RSA New Contemporaries 2014: The Shock of the New

A solid must-see in Scotland’s contemporary art calendar, RSA New Contemporaries serves up a fresh slice of Zeitgeist from Scotland’s most talented emergent artists, and its sixth annual incarnation looks set to be the most competitive yet

Feature by Kate Andrews | 06 Feb 2014

Every year, graduates are cherry-picked from across the country’s five main art schools and six schools of architecture and given the enviable opportunity to show their wares in the Royal Scottish Academy, the same grand galleries which have displayed the likes of Douglas Gordon, Gerhard Richter and Andy Warhol before them (no pressure then).

The rigorously curated selection process encourages the development of degree shows into substantial bodies of new work at this pivotal career point and a chance to cement an ongoing relationship with the RSA. As ever, under their supportive wing, an array of monetary, residency, exhibition, studio and purchase prizes are offered up for the 63 exhibitors to vie for (including the prestigious Skinny & CCA Award); this year the stakes are even higher with the addition of a dizzying £10,000 bursary courtesy of The Fleming-Wyfold foundation plus an additional £4000 towards project production costs for a London exhibition and a year-long mentoring scheme, all up for grabs for one precocious individual. As with any generational cultural production we see certain tropes emerging as significant amid the manifold approaches: there will be glamorous grrrls; lost boys; an abundance of wit, wisdom and pitch black humour all duly served up with sprinklings of megalomania, pyromania and the odd dash of rampant traditionalism.

With such a bonanza on offer there really is everything to play for – we've taken a closer look at this year’s crop to see what they’re made of:

The Egos

We have learned to expect a healthy dose of acerbic institutional critique from ECA graduate Dennis J Reinmüller whose portable, self-aware smiley ‘visitor’ demands to be pushed throughout the gallery like an embarrassing granny with no social filter by those brave enough to take charge of him: The Expert will survey the exhibition, intermittently spouting Reinmüller’s characteristic ‘affirmations,’ tongue firmly in its waxen cheek. Transgressing appropriate gallery behaviour for both visitors and exhibitors, this nomadic creation will demand to be placed in the way of other works and will even attempt to solicit visitors into purchasing itself. As a sleeper agent operating remotely on behalf of the artist (who witheringly acknowledges and attempts to subvert Artworld pretensions) The Expert allows Reinmüller to treat the whole of the New Contemporaries as his raw material.

Fascinated with “the phenomena of artists constructing [a] public image in order to pursue higher value [for] their artwork” GSA graduates Justyna Ataman & Aleksandra Roch create artistic personae “compliant with current art market.” Following a memorably slick and businesslike degree show the duo plan to mix old and new work, raising further uncomfortable questions about art and economy through video, photography and performance.
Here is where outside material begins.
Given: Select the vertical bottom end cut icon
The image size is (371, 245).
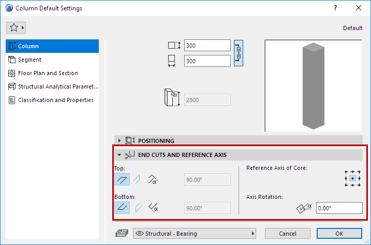Looking at the screenshot, I should point(137,208).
The appearance of yellow body stockings is as yet unconfirmed in their bid to invite non-artists to participate in discussions about the art market. Again, humour and openness to interpretation counterbalance what could otherwise be perceived as rather arrogant gestures.
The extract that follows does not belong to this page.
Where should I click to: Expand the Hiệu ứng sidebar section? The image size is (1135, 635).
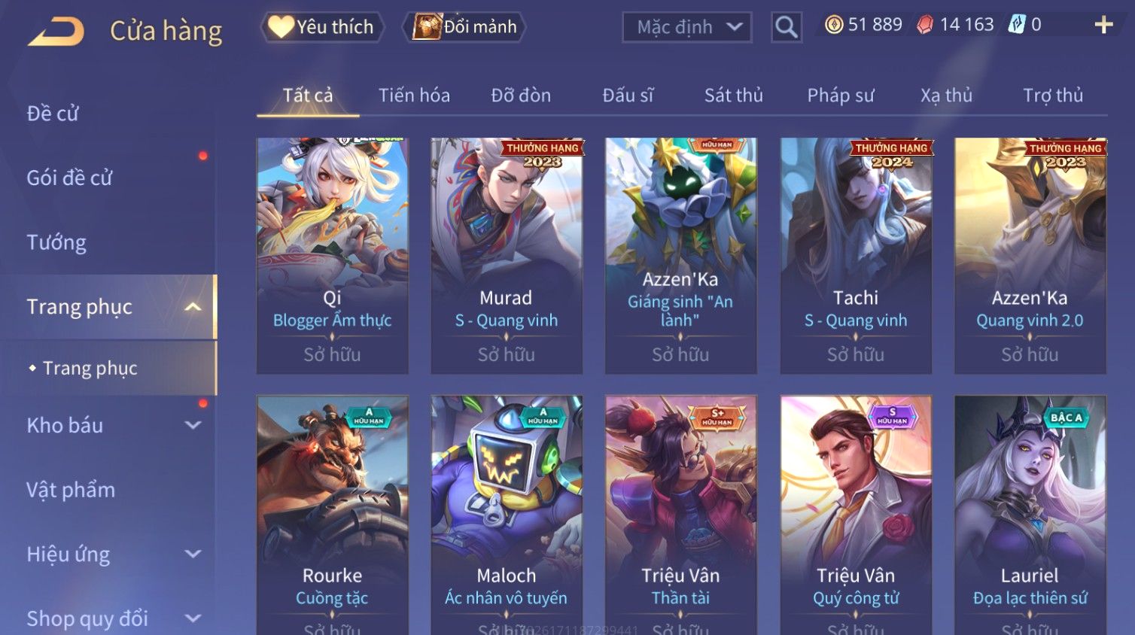(193, 554)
Taking on the unpredictable terrain of a reliance on participation, Natalie Kerr of Gray's School of Art attempts to coax a little glee from the RSA’s staff; working with a composer, they will sing their little hearts out and thus the facilitators of the art become the artwork – something which Kerr feels will be “empowering” for all involved; an attempt to level the playing field between artist and audience, shining a spotlight behind the scenes.

Lost Boys/Found objects

The backdrop to all these participatory shenanigans is thoughtfully provided by the 60-odd other selected artists; though they may have to pull their socks up to compete with a dazzling fifteen metre wide wall painting by Mikey Cook. In this souped-up re-presentation of his GSA degree show, Cook’s casts of two Magnesian Limestone Siren statues, excavated from the Roman fort under his native Castleford, nestle “like big pearls” in an enviable spot in the central neoclassical gallery space. They pay homage to Venus, goddess of love and sex. Mining his past and his origins, Cook uncovers and maps out synchronicities between found newspaper cuttings which reference the mythical character Julie (a goddess-cum-whore figure for grubby prepubescent fantasies) and Castleford’s rich Roman heritage.  

The sweet pang of a bygone misspent youth resounds with Duncan of Jordanstone graduate Jonny Lyons. Looking back to the fragility of childhood friendship and adventure, his coming of age tale is perhaps slightly more Lord of the Flies than Swallows and Amazons. Lyons creates active sculptural playthings which execute anarchy on his behalf. The performative work results in iconic medium format photographs and beautifully crafted sculptural props. He plans to exhibit a newly-made mechanical ‘device’ for New Contemporaries.

Both Lyons and fellow D of J graduate Dorian Braun were previous recipients of the RSA John Kinross scholarship. Braun collaborates with Jack Paton in a “multidisciplinary practice driven by an ever expanding curiosity of how things work”. The curious pair take a break from such exploits as hanging paintings from nails knocked into their nasal cavities to exhibit a performative large-scale adaptation of a classic children’s automata toy.

Anti-conceptual (colour)ists

Continuing into a lighter territory Flo Gordon, also of Duncan of Jordanstone, bases her Oeuf-oeuvre on an insistence that instinctive humour does in fact exist. Making good use of the intrinsic fun found in “the banal and utterly bland,” her fascination with fried eggs has become her calling-card, lending much to her very own version of colour theory, graded on the giggle-eliciting factor of colour combinations. The sculpture she will be showing apparently came to her “fully formed” in a dream and a new addition to her palette (palate?), the humorously coloured Battenberg cake, will also feature.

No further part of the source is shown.